Start to finish, copy the data exactly.

───── INPUT

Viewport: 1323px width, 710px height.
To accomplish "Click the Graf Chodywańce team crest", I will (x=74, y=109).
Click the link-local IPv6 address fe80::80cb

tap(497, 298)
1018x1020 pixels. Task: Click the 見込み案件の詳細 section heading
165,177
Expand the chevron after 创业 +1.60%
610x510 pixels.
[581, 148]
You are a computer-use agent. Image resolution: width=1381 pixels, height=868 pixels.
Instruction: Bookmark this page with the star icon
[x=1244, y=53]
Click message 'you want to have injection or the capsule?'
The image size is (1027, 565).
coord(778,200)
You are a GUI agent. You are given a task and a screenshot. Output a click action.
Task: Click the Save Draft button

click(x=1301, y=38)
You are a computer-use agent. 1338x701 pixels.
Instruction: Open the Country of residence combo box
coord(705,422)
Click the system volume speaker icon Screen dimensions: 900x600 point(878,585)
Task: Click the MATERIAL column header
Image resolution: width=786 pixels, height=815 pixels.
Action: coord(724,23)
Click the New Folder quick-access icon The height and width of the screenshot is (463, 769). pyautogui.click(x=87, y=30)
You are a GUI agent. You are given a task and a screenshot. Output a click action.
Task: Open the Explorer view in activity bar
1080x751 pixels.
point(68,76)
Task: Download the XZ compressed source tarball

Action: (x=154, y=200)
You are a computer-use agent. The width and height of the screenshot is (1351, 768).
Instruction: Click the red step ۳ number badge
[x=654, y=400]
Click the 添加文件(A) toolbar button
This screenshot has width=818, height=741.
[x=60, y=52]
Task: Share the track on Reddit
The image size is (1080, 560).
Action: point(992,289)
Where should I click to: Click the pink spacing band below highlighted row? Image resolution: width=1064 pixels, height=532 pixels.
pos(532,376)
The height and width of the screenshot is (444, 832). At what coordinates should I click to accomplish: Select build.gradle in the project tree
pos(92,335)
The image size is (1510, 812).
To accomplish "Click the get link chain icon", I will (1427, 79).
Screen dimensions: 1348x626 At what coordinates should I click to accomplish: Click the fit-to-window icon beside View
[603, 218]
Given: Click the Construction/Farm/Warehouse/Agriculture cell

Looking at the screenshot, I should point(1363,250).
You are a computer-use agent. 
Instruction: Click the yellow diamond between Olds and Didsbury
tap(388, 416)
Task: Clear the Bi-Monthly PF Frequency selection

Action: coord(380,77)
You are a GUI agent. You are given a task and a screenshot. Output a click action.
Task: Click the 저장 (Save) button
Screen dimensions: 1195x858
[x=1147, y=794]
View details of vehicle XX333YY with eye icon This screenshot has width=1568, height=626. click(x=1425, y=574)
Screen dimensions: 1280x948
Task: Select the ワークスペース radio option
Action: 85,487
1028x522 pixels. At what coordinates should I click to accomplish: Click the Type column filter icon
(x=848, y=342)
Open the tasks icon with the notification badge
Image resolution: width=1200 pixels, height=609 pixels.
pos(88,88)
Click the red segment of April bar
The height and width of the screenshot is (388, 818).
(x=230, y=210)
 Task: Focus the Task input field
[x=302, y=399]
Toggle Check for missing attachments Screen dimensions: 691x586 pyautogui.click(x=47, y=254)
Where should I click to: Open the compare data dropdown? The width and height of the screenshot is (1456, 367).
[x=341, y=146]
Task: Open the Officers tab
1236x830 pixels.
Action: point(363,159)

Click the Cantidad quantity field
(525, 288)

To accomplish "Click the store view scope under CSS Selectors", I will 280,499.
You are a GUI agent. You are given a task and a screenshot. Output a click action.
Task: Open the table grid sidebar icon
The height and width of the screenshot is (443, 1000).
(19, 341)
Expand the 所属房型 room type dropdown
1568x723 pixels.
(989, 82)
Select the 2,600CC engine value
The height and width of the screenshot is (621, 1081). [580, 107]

──────────

RESPONSE >>
Viewport: 1323px width, 710px height.
To accomplish "Click the Graf Chodywańce team crest", I will (x=74, y=109).
Click the link-local IPv6 address fe80::80cb

tap(497, 298)
1018x1020 pixels. Task: Click the 見込み案件の詳細 section heading
165,177
Expand the chevron after 创业 +1.60%
610x510 pixels.
[581, 148]
You are a computer-use agent. Image resolution: width=1381 pixels, height=868 pixels.
Instruction: Bookmark this page with the star icon
[x=1244, y=53]
Click message 'you want to have injection or the capsule?'
The image size is (1027, 565).
coord(778,200)
You are a GUI agent. You are given a task and a screenshot. Output a click action.
Task: Click the Save Draft button

click(x=1301, y=38)
You are a computer-use agent. 1338x701 pixels.
Instruction: Open the Country of residence combo box
coord(705,422)
Click the system volume speaker icon Screen dimensions: 900x600 point(878,585)
Task: Click the MATERIAL column header
Image resolution: width=786 pixels, height=815 pixels.
Action: coord(724,23)
Click the New Folder quick-access icon The height and width of the screenshot is (463, 769). pyautogui.click(x=87, y=30)
You are a GUI agent. You are given a task and a screenshot. Output a click action.
Task: Open the Explorer view in activity bar
1080x751 pixels.
point(68,76)
Task: Download the XZ compressed source tarball

Action: (x=154, y=200)
You are a computer-use agent. The width and height of the screenshot is (1351, 768).
Instruction: Click the red step ۳ number badge
[x=654, y=400]
Click the 添加文件(A) toolbar button
This screenshot has width=818, height=741.
[x=60, y=52]
Task: Share the track on Reddit
The image size is (1080, 560).
Action: point(992,289)
Where should I click to: Click the pink spacing band below highlighted row? Image resolution: width=1064 pixels, height=532 pixels.
pos(532,376)
The height and width of the screenshot is (444, 832). At what coordinates should I click to accomplish: Select build.gradle in the project tree
pos(92,335)
The image size is (1510, 812).
To accomplish "Click the get link chain icon", I will (1427, 79).
Screen dimensions: 1348x626 At what coordinates should I click to accomplish: Click the fit-to-window icon beside View
[603, 218]
Given: Click the Construction/Farm/Warehouse/Agriculture cell

Looking at the screenshot, I should point(1363,250).
You are a computer-use agent. 
Instruction: Click the yellow diamond between Olds and Didsbury
tap(388, 416)
Task: Clear the Bi-Monthly PF Frequency selection

Action: coord(380,77)
You are a GUI agent. You are given a task and a screenshot. Output a click action.
Task: Click the 저장 (Save) button
Screen dimensions: 1195x858
[x=1147, y=794]
View details of vehicle XX333YY with eye icon This screenshot has width=1568, height=626. click(x=1425, y=574)
Screen dimensions: 1280x948
Task: Select the ワークスペース radio option
Action: 85,487
1028x522 pixels. At what coordinates should I click to accomplish: Click the Type column filter icon
(x=848, y=342)
Open the tasks icon with the notification badge
Image resolution: width=1200 pixels, height=609 pixels.
pos(88,88)
Click the red segment of April bar
The height and width of the screenshot is (388, 818).
(x=230, y=210)
 Task: Focus the Task input field
[x=302, y=399]
Toggle Check for missing attachments Screen dimensions: 691x586 pyautogui.click(x=47, y=254)
Where should I click to: Open the compare data dropdown? The width and height of the screenshot is (1456, 367).
[x=341, y=146]
Task: Open the Officers tab
1236x830 pixels.
Action: point(363,159)

Click the Cantidad quantity field
(525, 288)

To accomplish "Click the store view scope under CSS Selectors", I will 280,499.
You are a GUI agent. You are given a task and a screenshot. Output a click action.
Task: Open the table grid sidebar icon
The height and width of the screenshot is (443, 1000).
(19, 341)
Expand the 所属房型 room type dropdown
1568x723 pixels.
(989, 82)
Select the 2,600CC engine value
The height and width of the screenshot is (621, 1081). [580, 107]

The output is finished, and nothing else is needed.